SMC NatGas Weekly Summary
Summary for Week Beginning June 13, 2021
In our last report dated June 6, we noted that the NYMEX natural gas futures market was resting about 11 cents higher than the previous week, at $3.097, after a week where the market first gapped up to open the week at $3.044 and then spiked fairly quickly to a high of $3.15 on Tuesday morning. Some wide-swinging consolidation then brought it down to $3.01 for a weekly close back up to just above the midpoint. Seasonally, the week’s movement served to confirm that our “good pullback” phase bottomed at $2.832 on May 24 and our anticipated second upward wave of the pre-summer season had become operational with a high-water mark thus far of $3.15. We again looked for temperature forecasts and the Thursday storage report to be the main factors influencing the market in the next week.
As to how the latest week turned out, early-week weather forecasts showed a bearish shift in 6-10 and 8-14-day temperature forecasts, and so the market fell back from its open at $3.109 to as low as $3.033 on Monday morning. Following that low, bullish market participants began to muscle the market all the way to a new high-water mark of $3.198 before Thursday’s EIA storage report. The market reacted by falling back to $3.131 after the report, but again, participants primarily used after-hours trading to muscle the market all the way up to a new pre-summer high-water mark of $3.33 by Friday afternoon.
To summarize last week’s market activity, the prompt month natural gas futures contract opened the week about one cent above where it left off at $3.109 and fell to the low of the week on Monday morning at $3.033. It then rose to the high of the week on Friday afternoon at $3.33 and closed the week about 20 cents higher than the previous week, at $3.296.

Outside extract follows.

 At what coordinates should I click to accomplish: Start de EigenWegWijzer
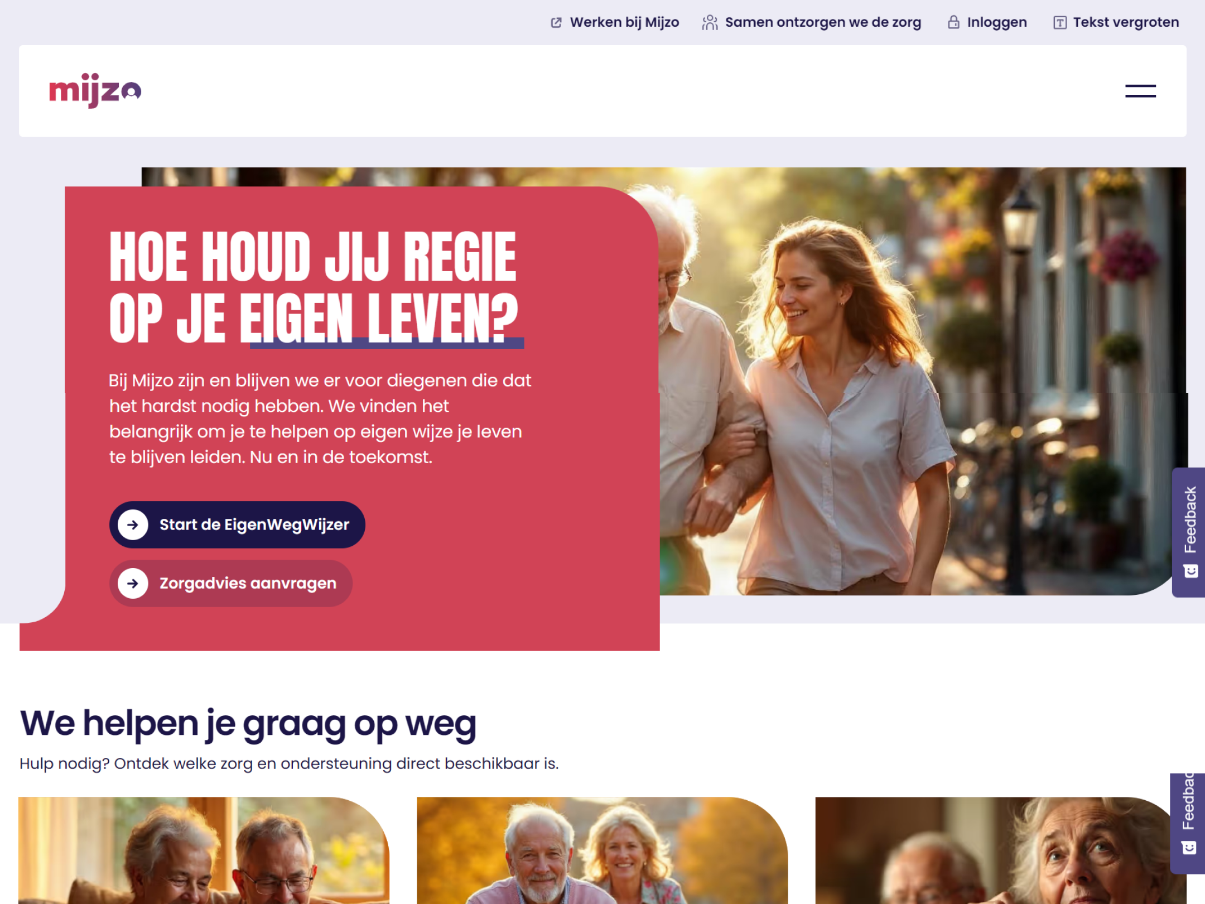point(237,525)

Factors Affecting the Market – Summary
- Positive: storage; supply/demand balance; weather; oil; seasonal forces; tech considerations
- Neutral: cash
- Negative: N/A
As to how April-June pre-summer seasonal movement is turning out, the first upward wave of the April-June pre-summer season became operational with the sharp recovery movement off the April 6 low of $2.453. This first upward wave endured six weeks, covering about 70 cents, and peaked Monday, May 17 at $3.15. Thus, it played out consistent with the price and timing expectations associated with a scenario involving a bullish supply/demand. Subsequently, we saw a “good pullback” phase get underway in the form of a strong downward reversal off $3.15 that fell about 32 cents to reach a low point of $2.832 on May 24. With the next week’s pop back above $3.00 and continued upside since then, we consider that the market is now well along in a second upward wave. It has now endured three weeks and achieved a total upside thus far of 50 cents off the $2.832 pull-back low.

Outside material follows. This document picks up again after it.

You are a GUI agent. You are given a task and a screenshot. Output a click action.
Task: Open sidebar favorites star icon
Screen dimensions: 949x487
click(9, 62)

As to how long our second upward wave will last, gains off the pullback low of $2.832 on March 24 were 21-cents in the first week to $3.042, 11 cents to $3.15 in the second week, and 18 cents to $3.33 in the third week (last week). We carefully noticed last week that gains generally occurred in after-hours trading with regular session activity consisting more of pullback and consolidation as players adjusted to the much higher levels. This type of “muscling” activity to achieve gains in thin trading is often seen during seasonal run-ups (like we are having now), threatening hurricanes and arctic outbreaks, and tends to result in what we call a blow-off. What has been interesting, so far, is that supply/demand and weather fundamentals haven’t turned all that bullish yet. So if we do see supply/demand tighten back up and July looks to be blistering hot, we may see the market eventually progress beyond $3.50 and significantly more. In the meantime, if such fundamentals stay relatively subdued for the near term, we could see some big swings to “back and fill.”

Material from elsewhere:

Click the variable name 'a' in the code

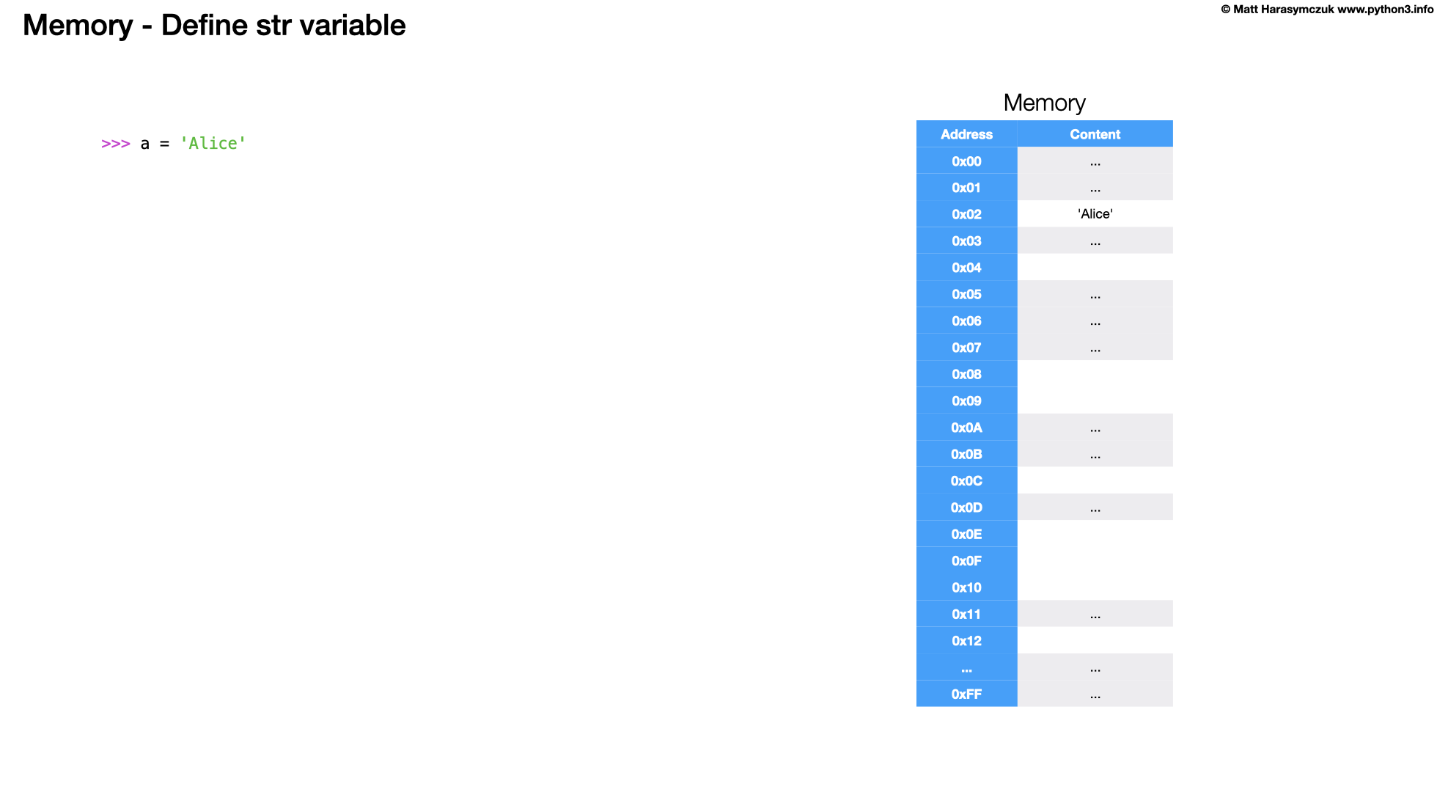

As to the coming week, the NYMEX natural gas futures market is currently resting about 20 cents higher than the previous week, at $3.296, after a week where the market opened about where it left off at $3.109, dropped to verify support at $3.033, and then proceeded to move progressively sharper through the week to a high of $3.33 and a strong weekly close just below $3.30. We consider that the market is moving upward in a typical pre-summer rally phase that is driven mostly by a solid 383 Bcf year-on-year storage deficit along with a supply/demand and temperatures that are serving to largely preserve that deficit. As to all factors affecting natural gas futures, please see summary box above.